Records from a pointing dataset
_ _ _ _ _ _ _
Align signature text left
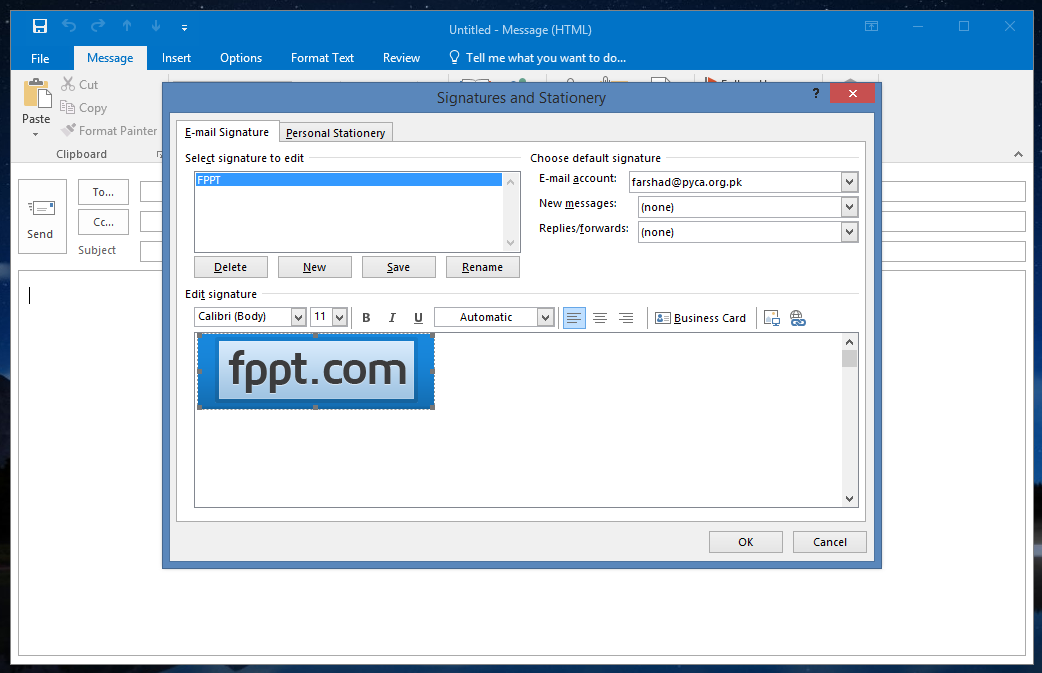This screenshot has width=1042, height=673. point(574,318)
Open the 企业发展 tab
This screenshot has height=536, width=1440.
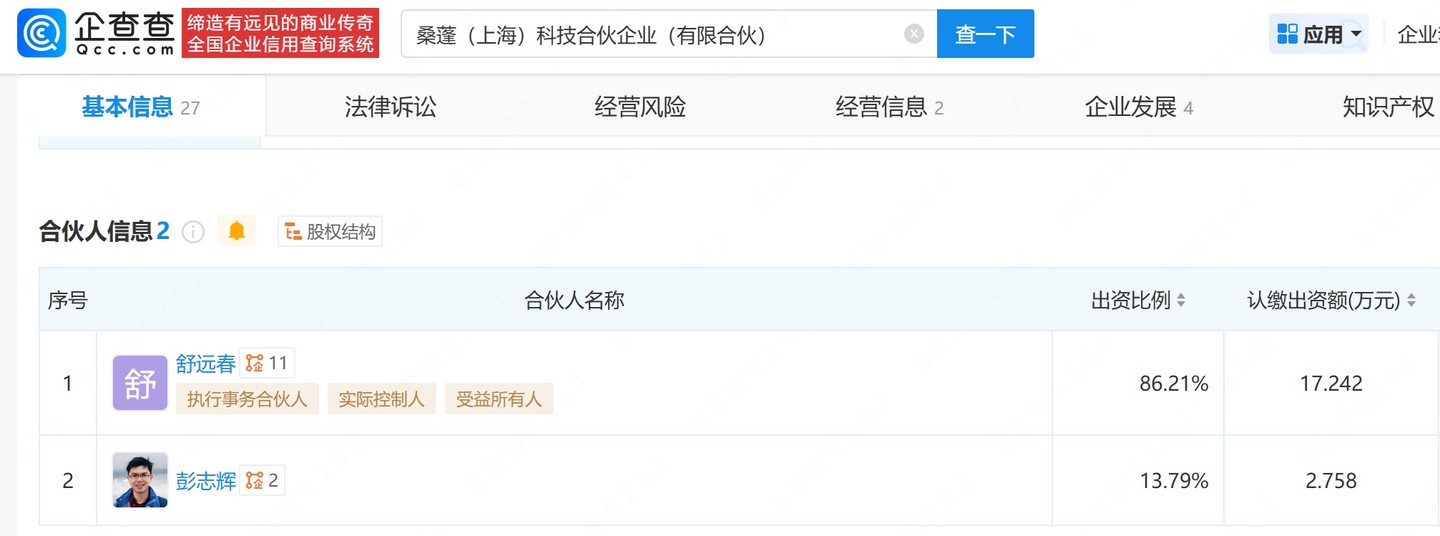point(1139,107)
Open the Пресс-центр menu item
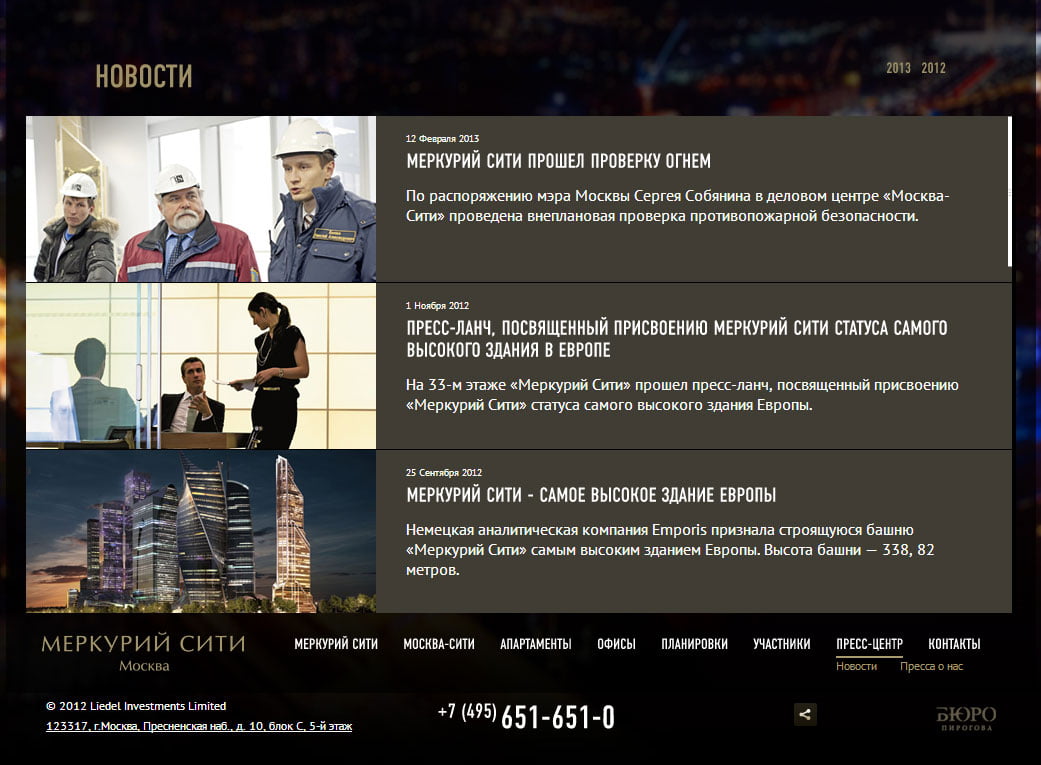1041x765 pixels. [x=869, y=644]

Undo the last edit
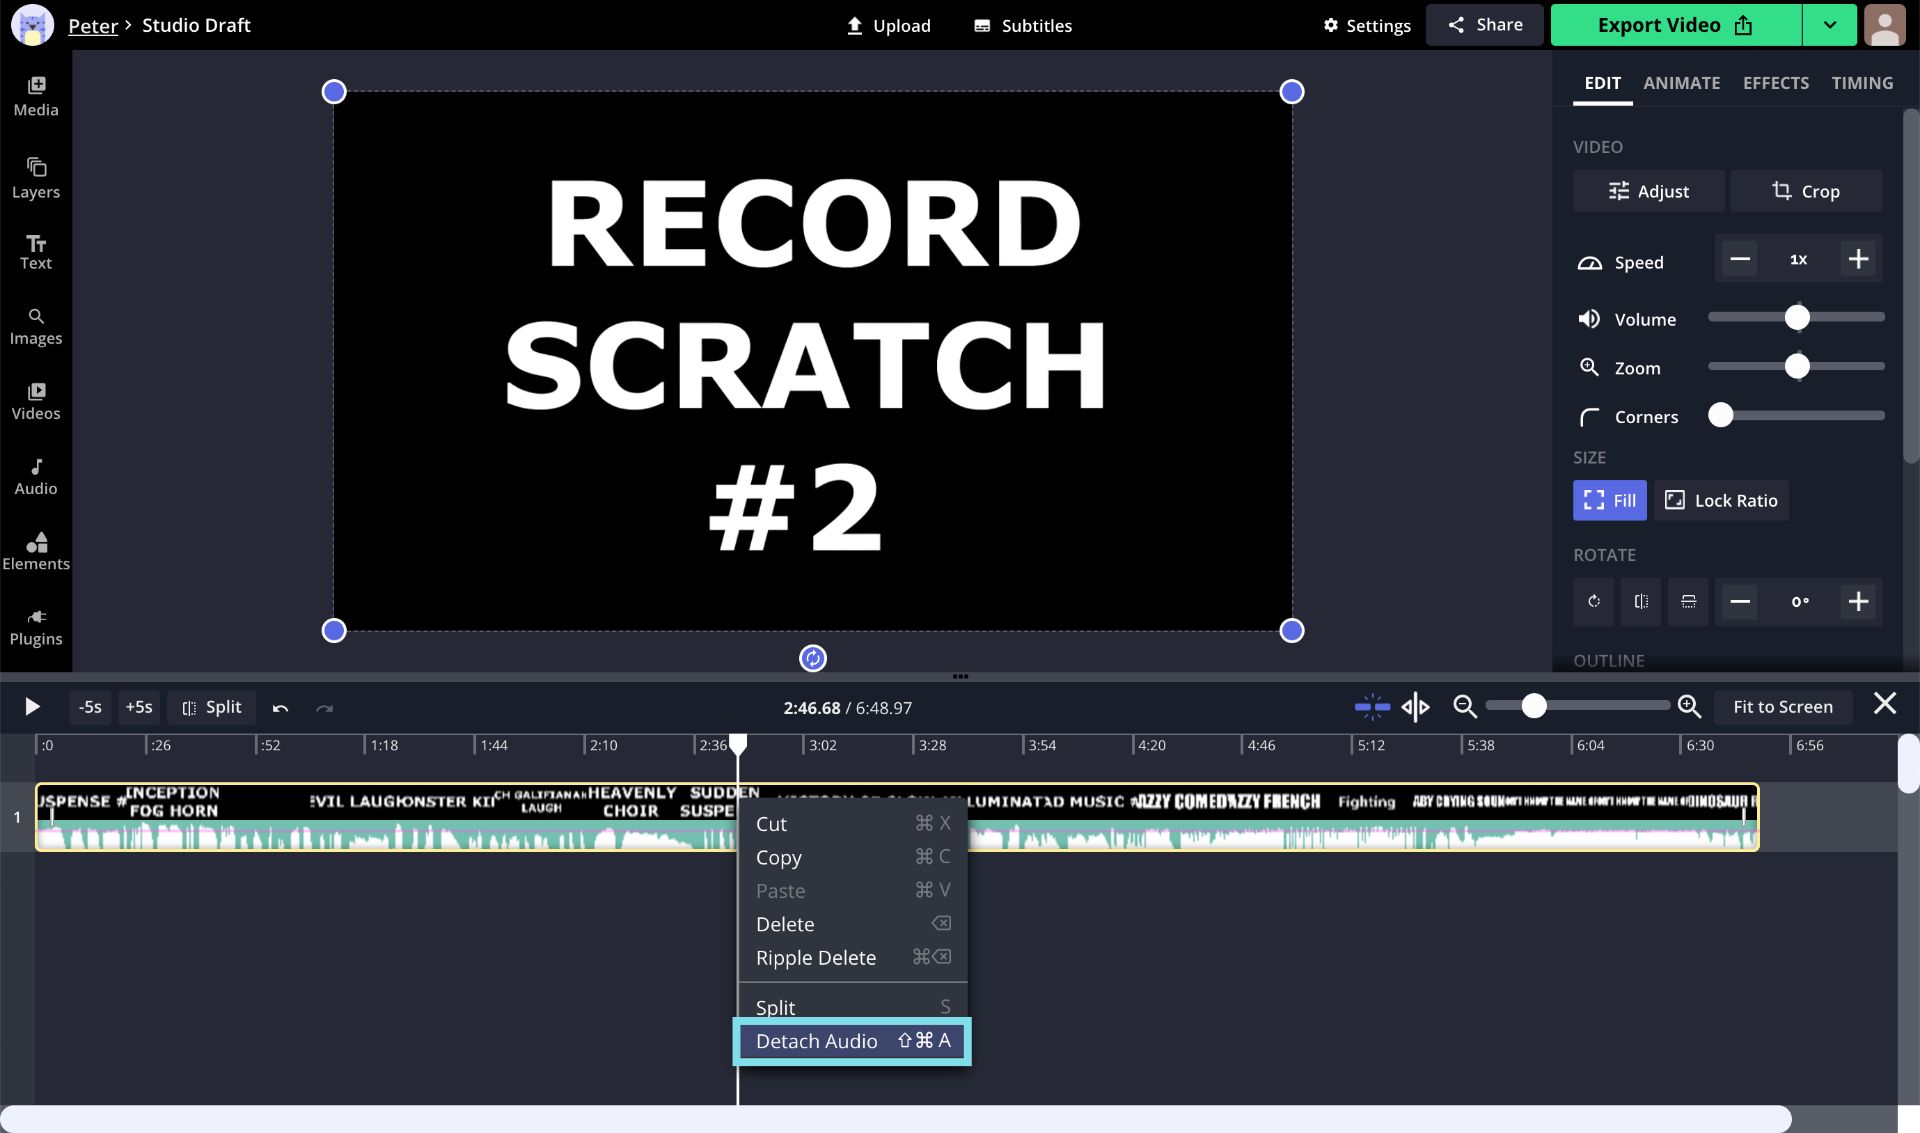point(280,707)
_ _ _ _ _ _ _
Output every line of the listing as a JSON list of strings, one string per line, skipping blank lines and leaving out the pictures.

Full response:
[
  "Align signature text left",
  "This screenshot has width=1042, height=673. point(574,318)",
  "Open the 企业发展 tab",
  "This screenshot has height=536, width=1440.",
  "point(1139,107)",
  "Open the Пресс-центр menu item",
  "1041x765 pixels. [x=869, y=644]",
  "Undo the last edit",
  "point(280,707)"
]